Un Congé sans Cloche
We had only two or three of them in the year, and their slow approach stirred us to frenzy. In the dark ages, when I went to school, no one had yet discovered that play is more instructive than work, no one was piling up statistics to prove the educational value of idleness. In the absence of nature studies and athletics, we were not encouraged to spend our lives out of doors. In the absence of nerve specialists, we were not tenderly restrained from studying our lessons too hard. It is wonderful how little apprehension on this score was felt by either mothers or teachers. We had two months’ summer holiday,—July and August,—and a week at Christmas time. The rest of the year we spent at school. I have known parents so inhuman as to regret those unenlightened days.
But can the glorified little children whose lives seem now to be one vast and happy playtime, can the privileged schoolgirls who are permitted to come to town for a matinée,—which sounds to me as fairy-like as Cinderella’s ball,—ever know the real value of a holiday? As well expect an infant millionaire to know the real value of a quarter. We to whom the routine of life was as inevitable as the progress of the seasons, we to whom Saturdays were as Mondays, and who grappled with Church history and Christian doctrine on pleasant Sunday mornings, we knew the mad tumultuous joy that thrilled through hours of freedom. The very name which from time immemorial had been given to our convent holidays illustrated the fulness of their beatitude. When one lives under the dominion of bells, every hour rung in and out with relentless precision, sans cloche means glorious saturnalia. Once a nervous young nun, anxious at the wild scattering of her flock, ventured, on a congé, to ring them back to bounds; whereupon her bell was promptly, though not unkindly, taken away from her by two of the older girls. And when the case was brought to court, the Mistress General upheld their action. A law was a law, as binding upon its officers as upon the smallest subject in the realm.
The occasions for a congé sans cloche were as august as they were rare. “Mother’s Feast,” by which we meant the saint’s day of the Superioress, could always be reckoned upon. The feast of St. Joseph was also kept in this auspicious fashion,—which gave us a great “devotion” to so kind a mediator. Once or twice in the year the Archbishop came to the convent, and in return for our addresses, our curtsies, our baskets of flowers, and songs of welcome, always bravely insisted that we should have a holiday. “Be sure and tell me, if you don’t get it,” he used to say, which sounded charmingly confidential, though we well knew that we should never have an opportunity to tell him anything of the kind, and that we should never dare to do it, if we had.

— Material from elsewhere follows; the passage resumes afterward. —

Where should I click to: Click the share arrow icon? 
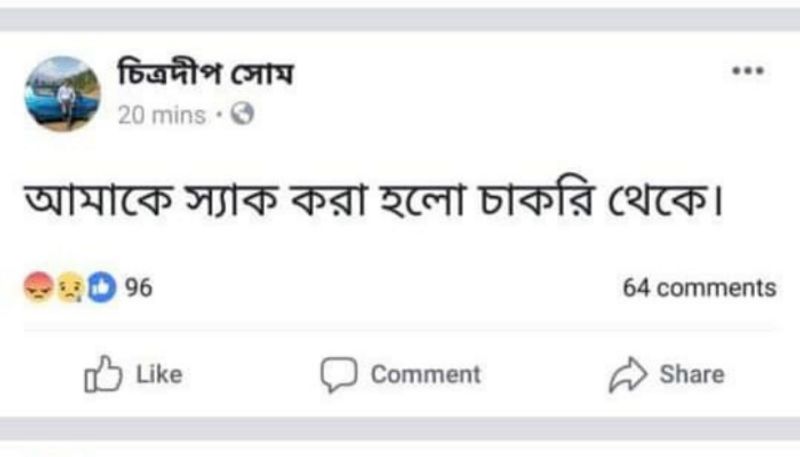(x=628, y=375)
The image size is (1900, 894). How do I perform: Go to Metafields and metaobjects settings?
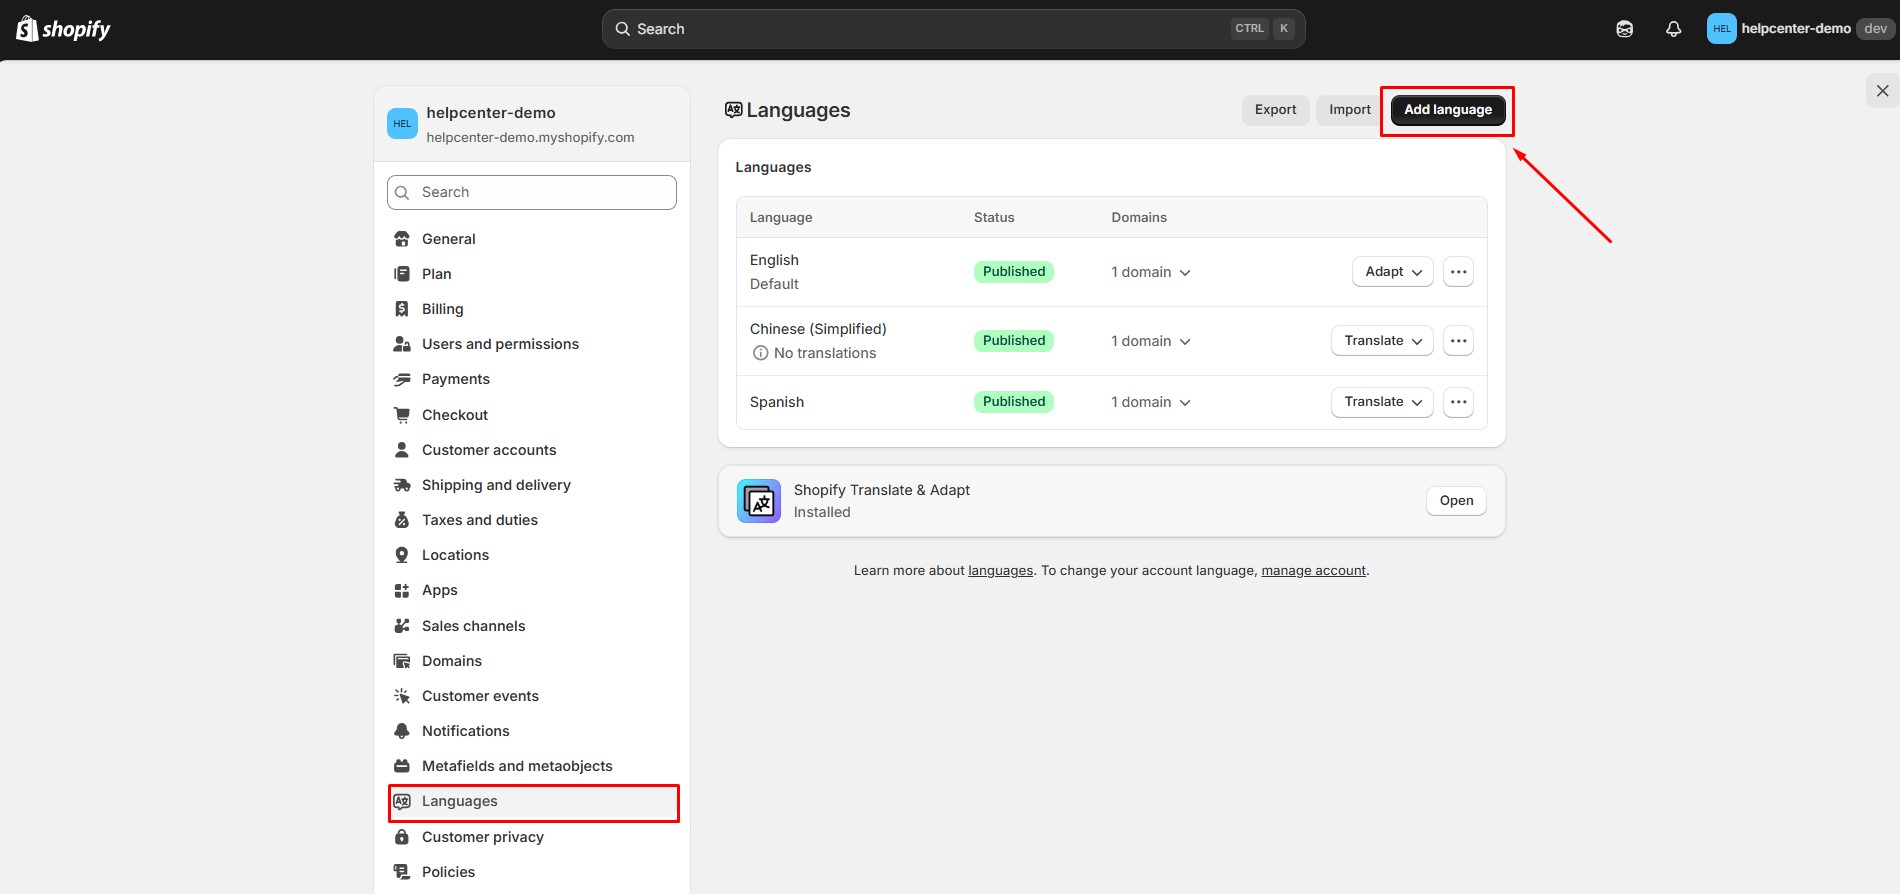pyautogui.click(x=517, y=766)
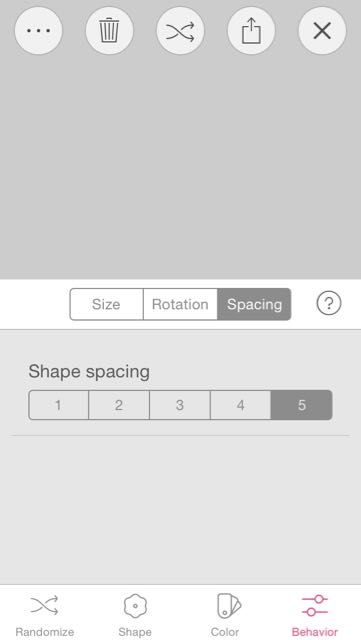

In the year of grace which I now chronicle, the Archbishop was going to Rome, and had promised to say good-by to us before he sailed. Those were troubled times for Rome. Even we knew that something was wrong, though our information did not reach far beyond this point. Like the little girl who couldn’t tell where Glasgow was, because she had not finished studying Asia Minor, we were still wandering belated in the third Crusade,—a far cry from united Italy. When Elizabeth, who had read the address, said she wondered why the Pope was called “God’s great martyr saint,” we could offer her very little enlightenment. I understand that children now interest themselves in current events, and ask intelligent questions about things they read in the newspapers. For us, the Wars of the Roses were as yesterday, and the Crusades were still matters for deep concern. Berengaria of Navarre had been the “leading lady” of our day’s lesson, and I had written in my “Compendium of History”—majestic phrase—this interesting and comprehensive statement: “Berengaria led a blameless life, and, after her husband’s death, retired to a monastery, where she passed the remainder of her days.”
It was the middle of May when the Archbishop came, and, as the weather was warm, we wore our white frocks for the occasion. Very immaculate we looked, ranged in a deep, shining semicircle, a blue ribbon around every neck, and gloves on every folded hand. It would have been considered the height of impropriety to receive, ungloved, a distinguished visitor. As the prelate entered, accompanied by the Superioress and the Mistress General, we swept him a deep curtsy,—oh, the hours of bitter practice it took to limber my stiff little knees for those curtsies!—and then broke at once into our chorus of welcome:—
“With happy hearts we now repair
All in this joyous scene to share.”
There were five verses. When we had finished, we curtsied again and sat down, while Mary Rawdon and Eleanor Hale played a nervous duet upon the piano.
The Archbishop looked at us benignantly. It was said of him that he dearly loved children, but that he was apt to be bored by adults. He had not what are called “social gifts,” and seldom went beyond the common civilities of intercourse. But he would play jackstraws all evening with half a dozen children, and apparently find himself much refreshed by the entertainment. His eyes wandered during the duet to the ends of the semicircle, where sat the very little girls, as rigidly still as cataleptics. Wriggling was not then deemed the prescriptive right of childhood. An acute observer might perhaps have thought that the Archbishop, seated majestically on his dais, and flanked by Reverend Mother and Madame Bouron, glanced wistfully at these motionless little figures. We were, in truth, as remote from him as if we had been on another continent. Easy familiarity with our superiors was a thing undreamed of in our philosophy. The standards of good behaviour raised an impassable barrier between us.